Mãe de dois filhos, Jéssica (nome fictício) conta que, certa vez, ela e um grupo de crianças pularam o muro para a casa de uma vizinha no intuito de apanhar laranjas. “Ela era muito amiga da família, brincava com a gente e até viu quando entramos pelo muro. Voltamos para casa com um monte de laranjas e muito eufóricos com a conquista”, diz.
Jéssica comenta que a mãe até riu da travessura, mas quando o pai chegou, a bronca foi geral. “Ele fez a gente colocar as laranjas que restavam numa bacia e devolver tudo para a vizinha. Disse que nós havíamos invadido uma propriedade particular, que era um absurdo pularmos o muro e que, se queríamos laranja, deveríamos ter pedido à vizinha”, lembra. Hoje, ela segue o exemplo com os filhos.

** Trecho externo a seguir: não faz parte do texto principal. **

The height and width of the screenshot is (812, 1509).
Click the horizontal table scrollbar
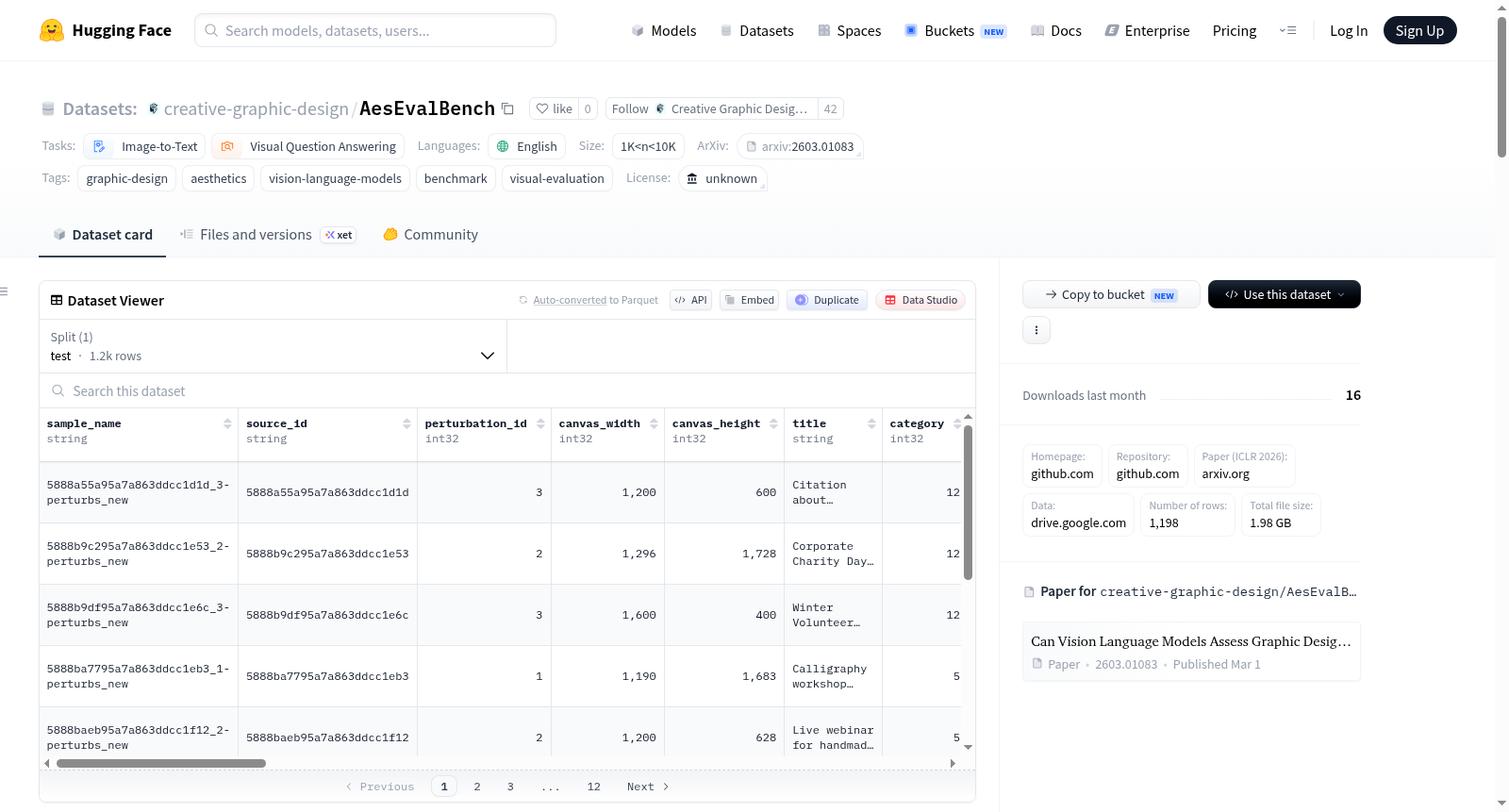(161, 763)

Para Neme, o que esse pai fez foi definir limites para aquelas crianças. A psicóloga explica que essa “arte” de subir no muro para pegar frutas sem o intuito de depredar é pura molecagem. É uma forma de testar seus próprios limites e viver uma aventura.
“Mas uma atitude firme dos pais nesse momento, mostrando que aquilo não é correto, é muito importante”, garante. Segundo Neme, é o adulto que vai mostrar, por meio das regras educativas, que não é possível satisfazer todas as vontades, mas que é possível buscar alternativas.
“Até os 5 anos, a criança não tem ainda delimitado o eu e o outro. Se o brinquedo está ali, ela entende que é dela. Na hora de ir embora, ela quer levar e muitas mães pedem para a mãe do outro deixá-la levar. É erradíssimo isso (...) A criança precisa ser frustrada. Isso a ajuda a aprender a lidar com esse tipo de situação”, orienta.